(Collection entries)
= = = = = = =

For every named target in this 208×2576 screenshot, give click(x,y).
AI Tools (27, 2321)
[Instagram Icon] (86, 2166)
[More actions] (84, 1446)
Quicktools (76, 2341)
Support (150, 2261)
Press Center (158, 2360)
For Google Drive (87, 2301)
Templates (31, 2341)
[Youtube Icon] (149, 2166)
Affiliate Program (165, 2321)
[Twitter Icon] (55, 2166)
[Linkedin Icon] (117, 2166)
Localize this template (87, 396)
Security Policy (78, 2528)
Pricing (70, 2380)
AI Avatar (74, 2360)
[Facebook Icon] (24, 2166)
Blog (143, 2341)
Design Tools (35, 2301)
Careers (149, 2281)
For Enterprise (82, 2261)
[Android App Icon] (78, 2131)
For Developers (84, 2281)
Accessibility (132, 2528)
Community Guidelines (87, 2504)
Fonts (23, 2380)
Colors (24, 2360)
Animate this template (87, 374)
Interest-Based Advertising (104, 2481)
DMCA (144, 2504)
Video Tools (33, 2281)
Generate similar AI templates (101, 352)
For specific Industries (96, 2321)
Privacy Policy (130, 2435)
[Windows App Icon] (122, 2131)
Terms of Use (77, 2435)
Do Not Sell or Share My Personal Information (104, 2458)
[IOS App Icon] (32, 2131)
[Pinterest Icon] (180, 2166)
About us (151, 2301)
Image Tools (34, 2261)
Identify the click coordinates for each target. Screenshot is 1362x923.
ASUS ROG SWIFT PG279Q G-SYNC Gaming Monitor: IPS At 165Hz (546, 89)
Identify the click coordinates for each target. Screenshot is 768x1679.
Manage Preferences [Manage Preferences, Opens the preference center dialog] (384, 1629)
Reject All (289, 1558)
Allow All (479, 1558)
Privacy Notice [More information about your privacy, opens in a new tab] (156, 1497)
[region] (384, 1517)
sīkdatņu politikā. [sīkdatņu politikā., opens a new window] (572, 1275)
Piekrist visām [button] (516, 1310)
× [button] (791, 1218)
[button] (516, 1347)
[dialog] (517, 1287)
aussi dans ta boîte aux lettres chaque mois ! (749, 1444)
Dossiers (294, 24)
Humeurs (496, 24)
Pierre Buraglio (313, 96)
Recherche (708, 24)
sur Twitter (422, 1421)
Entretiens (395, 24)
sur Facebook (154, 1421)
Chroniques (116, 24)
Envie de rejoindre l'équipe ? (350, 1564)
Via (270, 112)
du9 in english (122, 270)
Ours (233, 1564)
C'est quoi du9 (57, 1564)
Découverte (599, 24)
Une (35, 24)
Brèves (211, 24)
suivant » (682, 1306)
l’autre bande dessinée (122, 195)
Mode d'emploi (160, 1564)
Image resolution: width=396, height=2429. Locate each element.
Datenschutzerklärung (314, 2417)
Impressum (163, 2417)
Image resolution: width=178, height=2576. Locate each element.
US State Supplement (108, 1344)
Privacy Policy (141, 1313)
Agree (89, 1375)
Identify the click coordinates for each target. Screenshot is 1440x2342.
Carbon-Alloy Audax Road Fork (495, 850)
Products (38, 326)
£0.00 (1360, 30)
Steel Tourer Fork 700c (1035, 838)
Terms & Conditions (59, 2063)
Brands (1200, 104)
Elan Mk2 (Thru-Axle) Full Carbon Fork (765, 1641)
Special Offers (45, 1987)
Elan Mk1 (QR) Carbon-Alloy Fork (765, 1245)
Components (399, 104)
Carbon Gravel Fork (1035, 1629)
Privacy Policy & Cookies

= = = = = = =

• To be done: Copy the entries from the first line through the line containing "Localize this template (87, 396)", inclusive, changing "Icon" to "Logo" and leaving everything else the same.

• The result:
For every named target in this 208×2576 screenshot, give click(x,y).
AI Tools (27, 2321)
[Instagram Logo] (86, 2166)
[More actions] (84, 1446)
Quicktools (76, 2341)
Support (150, 2261)
Press Center (158, 2360)
For Google Drive (87, 2301)
Templates (31, 2341)
[Youtube Logo] (149, 2166)
Affiliate Program (165, 2321)
[Twitter Logo] (55, 2166)
[Linkedin Logo] (117, 2166)
Localize this template (87, 396)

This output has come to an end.